The Practice of Programming

"The Practice of Programming" by Brian Kernighna and Rob Pike (Addison-Wesley Professional Computing Series; ISBN: 0-201-61586-X) is a book whose goal is to make programmers more effective and productive. It does so by teaching good practices and techniques.

The book covers topics such as style, design, interfaces, notation, debugging, testing, performance tuning, and portability. Each of these topics gets its own chapter and is covered pretty throughly.

The writing is generally very interesting though at times it does get a little too much into details. It must have been interesting. I have finished reading it in less than 24 hours after having received it. This is something I've never done with a computer book before!!
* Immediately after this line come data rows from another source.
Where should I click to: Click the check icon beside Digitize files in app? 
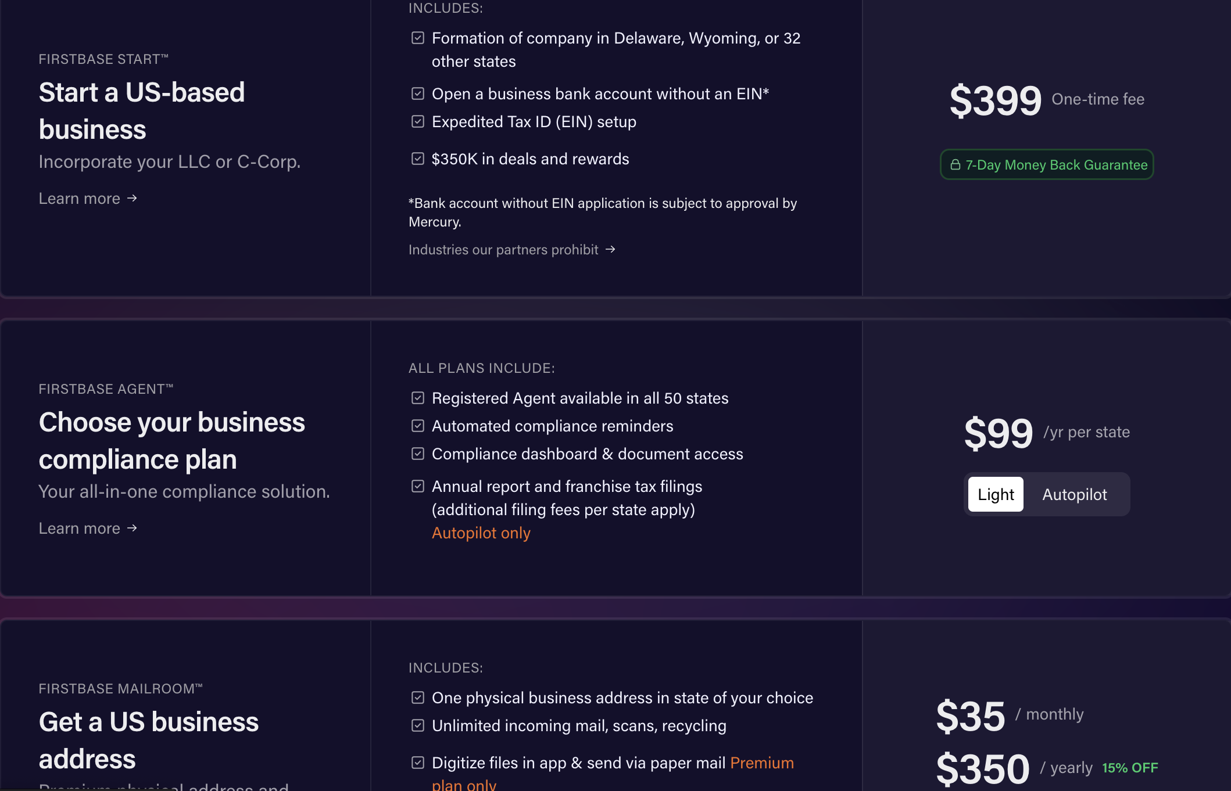(417, 763)
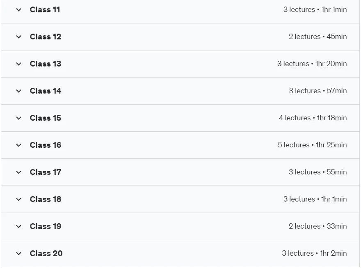Open the Class 16 title

(x=46, y=145)

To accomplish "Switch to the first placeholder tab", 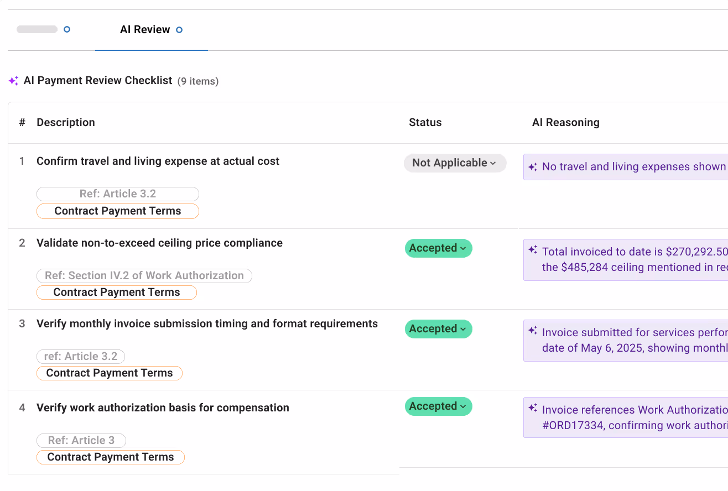I will [37, 29].
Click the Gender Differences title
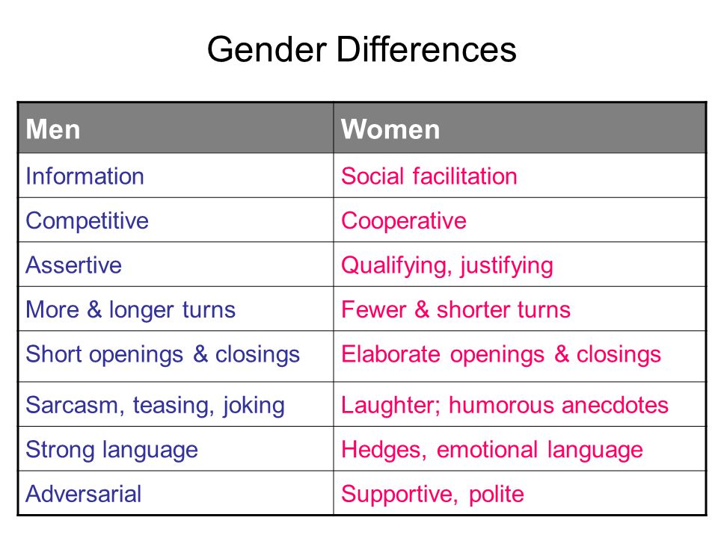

The book does live up to its goal. I think any programmer (even with 20 years of experience) who reads this book will gain something from reading it.

Before you think that I think the book is perfect, I will point out some areas where I think it could be improved. First, I think the book is too focused on C. This is not surprising given that Kernighan is one of the authors. Personally, I have always believed that C is a language that encourages bad programming practices. In a few places in the book, I see some of those in the code that is presented. The other area I was disappointed in was that there was not much on object-oriented programming practices. Beyond that, I saw something I do not believe should be in any good OO program. That something was a public instance variable. A few places I disagreed with the authors on style issues. However, all of these problems are fairly minor and will hopefully be corrected in the next edition.

In conclusion, I think this is a book that all programmers should read at least once. I know I will keep my copy on my shelf for those times when I have questions like "how can I optimize this code?". It really is the best general programming book that has been published in years.